In political research and media operations, a graphics package is the coordinated set of visual templates, charts, maps, lower-thirds, and motion elements used to present information consistently across reports, broadcasts, briefings, or social channels. For Model UN delegates and junior analysts, the term most often refers to the toolkit of reusable visuals that accompany a position paper, policy brief, committee report, or think-tank product.
A typical graphics package includes:
- Charts and data visualisations (bar, line, choropleth, Sankey) tied to a defined colour palette and typographic hierarchy.
- Maps, often produced in tools like QGIS, Datawrapper, or Mapbox, with consistent projections and legend styling.
- Explainer or infographic templates that translate dense text — vote tallies, treaty timelines, sanctions regimes — into scannable visuals.
- Brand assets: logos, watermarks, source-citation blocks, and accessibility-compliant colour contrasts.
- Motion or broadcast elements: lower-thirds, title cards, and animated transitions used when a written brief is adapted for video or livestreamed committee coverage.
Major outlets covering international affairs — Reuters, the Financial Times visual journalism team, The Economist's data team, and the BBC — maintain rigorous graphics packages with internal style guides covering everything from how to label disputed territories (e.g. Kashmir, Western Sahara, Crimea) to how to represent uncertainty in polling or conflict-casualty data. Think tanks such as CSIS, Chatham House, and the International Crisis Group similarly standardise their visuals so a reader can recognise the source at a glance.

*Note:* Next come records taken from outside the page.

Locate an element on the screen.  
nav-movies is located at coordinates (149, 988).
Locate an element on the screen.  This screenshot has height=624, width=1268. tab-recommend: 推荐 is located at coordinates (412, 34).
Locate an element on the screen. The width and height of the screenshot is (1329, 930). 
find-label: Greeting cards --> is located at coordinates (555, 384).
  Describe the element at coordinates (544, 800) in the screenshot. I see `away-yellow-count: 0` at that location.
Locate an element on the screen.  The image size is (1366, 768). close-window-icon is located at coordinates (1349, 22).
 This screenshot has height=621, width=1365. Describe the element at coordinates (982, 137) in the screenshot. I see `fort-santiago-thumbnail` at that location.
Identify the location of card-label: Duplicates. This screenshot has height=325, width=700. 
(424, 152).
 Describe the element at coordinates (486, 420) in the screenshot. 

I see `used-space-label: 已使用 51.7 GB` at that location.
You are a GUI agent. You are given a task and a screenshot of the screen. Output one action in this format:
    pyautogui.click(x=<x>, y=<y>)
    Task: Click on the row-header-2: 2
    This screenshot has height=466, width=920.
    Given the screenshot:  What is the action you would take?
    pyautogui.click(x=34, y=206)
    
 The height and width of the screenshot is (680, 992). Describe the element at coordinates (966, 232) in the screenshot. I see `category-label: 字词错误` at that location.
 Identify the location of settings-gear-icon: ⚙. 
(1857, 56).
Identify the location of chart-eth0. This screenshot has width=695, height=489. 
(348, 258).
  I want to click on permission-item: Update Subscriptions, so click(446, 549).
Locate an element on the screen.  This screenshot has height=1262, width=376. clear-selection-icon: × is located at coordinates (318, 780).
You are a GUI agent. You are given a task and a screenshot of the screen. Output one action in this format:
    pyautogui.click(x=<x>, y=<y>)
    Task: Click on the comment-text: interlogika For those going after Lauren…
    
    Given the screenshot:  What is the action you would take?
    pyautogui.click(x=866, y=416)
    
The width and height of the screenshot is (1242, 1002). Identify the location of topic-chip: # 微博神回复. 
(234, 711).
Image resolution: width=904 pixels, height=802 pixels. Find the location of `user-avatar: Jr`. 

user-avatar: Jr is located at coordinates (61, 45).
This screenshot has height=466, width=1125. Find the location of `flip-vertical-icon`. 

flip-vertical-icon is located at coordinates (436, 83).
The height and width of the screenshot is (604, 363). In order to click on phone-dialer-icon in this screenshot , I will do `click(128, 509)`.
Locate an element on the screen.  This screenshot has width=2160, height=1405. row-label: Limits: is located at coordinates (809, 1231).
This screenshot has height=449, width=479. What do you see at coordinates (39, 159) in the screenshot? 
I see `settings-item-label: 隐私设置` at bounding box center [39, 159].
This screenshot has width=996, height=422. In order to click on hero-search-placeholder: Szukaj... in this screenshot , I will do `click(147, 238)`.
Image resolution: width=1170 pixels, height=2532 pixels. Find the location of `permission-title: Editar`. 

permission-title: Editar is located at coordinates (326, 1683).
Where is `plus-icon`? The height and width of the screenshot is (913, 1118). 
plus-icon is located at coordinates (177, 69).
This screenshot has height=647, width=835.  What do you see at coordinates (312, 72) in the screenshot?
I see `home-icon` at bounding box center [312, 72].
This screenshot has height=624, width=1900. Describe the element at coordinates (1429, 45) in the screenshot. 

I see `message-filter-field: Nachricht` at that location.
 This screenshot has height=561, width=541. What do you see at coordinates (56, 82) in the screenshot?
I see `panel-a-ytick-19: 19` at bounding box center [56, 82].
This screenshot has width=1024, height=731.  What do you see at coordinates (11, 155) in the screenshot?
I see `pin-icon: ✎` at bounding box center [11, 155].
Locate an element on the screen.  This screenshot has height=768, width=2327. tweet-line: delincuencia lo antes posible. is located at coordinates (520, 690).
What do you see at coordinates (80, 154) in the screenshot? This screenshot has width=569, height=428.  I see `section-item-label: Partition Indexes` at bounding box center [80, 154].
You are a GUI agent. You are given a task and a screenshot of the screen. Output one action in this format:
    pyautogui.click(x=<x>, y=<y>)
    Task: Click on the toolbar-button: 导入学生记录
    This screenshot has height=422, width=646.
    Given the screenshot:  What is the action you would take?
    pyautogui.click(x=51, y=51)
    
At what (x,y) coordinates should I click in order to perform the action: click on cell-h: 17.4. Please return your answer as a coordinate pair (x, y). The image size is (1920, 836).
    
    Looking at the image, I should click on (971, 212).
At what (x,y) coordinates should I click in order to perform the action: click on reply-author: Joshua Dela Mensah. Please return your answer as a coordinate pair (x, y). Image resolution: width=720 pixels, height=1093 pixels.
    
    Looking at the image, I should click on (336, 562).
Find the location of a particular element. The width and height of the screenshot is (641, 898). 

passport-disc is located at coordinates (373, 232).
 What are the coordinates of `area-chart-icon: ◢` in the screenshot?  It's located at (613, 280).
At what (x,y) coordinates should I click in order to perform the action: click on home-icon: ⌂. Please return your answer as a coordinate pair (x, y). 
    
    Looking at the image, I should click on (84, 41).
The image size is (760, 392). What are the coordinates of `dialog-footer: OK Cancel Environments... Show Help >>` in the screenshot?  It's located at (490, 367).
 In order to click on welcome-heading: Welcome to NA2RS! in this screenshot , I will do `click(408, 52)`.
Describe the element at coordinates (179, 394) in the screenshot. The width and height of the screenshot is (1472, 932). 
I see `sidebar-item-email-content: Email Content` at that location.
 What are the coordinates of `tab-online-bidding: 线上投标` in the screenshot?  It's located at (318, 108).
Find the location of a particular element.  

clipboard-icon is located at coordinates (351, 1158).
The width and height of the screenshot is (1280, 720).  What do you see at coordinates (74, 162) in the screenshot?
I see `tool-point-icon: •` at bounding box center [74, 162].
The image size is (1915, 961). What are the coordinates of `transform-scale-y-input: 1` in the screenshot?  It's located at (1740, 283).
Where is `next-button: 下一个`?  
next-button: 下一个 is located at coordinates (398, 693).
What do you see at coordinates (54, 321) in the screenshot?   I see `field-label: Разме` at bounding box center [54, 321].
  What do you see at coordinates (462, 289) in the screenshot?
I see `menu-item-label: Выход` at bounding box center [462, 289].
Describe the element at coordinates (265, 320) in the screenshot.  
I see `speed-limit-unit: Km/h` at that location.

For delegates, building even a lightweight personal graphics package — a consistent font, two-colour palette, and a reusable map template — improves the credibility and readability of working papers. It also reduces preparation time during fast-moving crisis committees, where a clean visual can communicate a draft resolution's effect faster than prose. Good packages prioritise clarity, neutrality of framing, and source attribution over decorative flourish.
Example
Ahead of COP28 in 2023, Reuters deployed a graphics package combining interactive emissions charts, country-level maps, and standardised explainer cards across its climate coverage.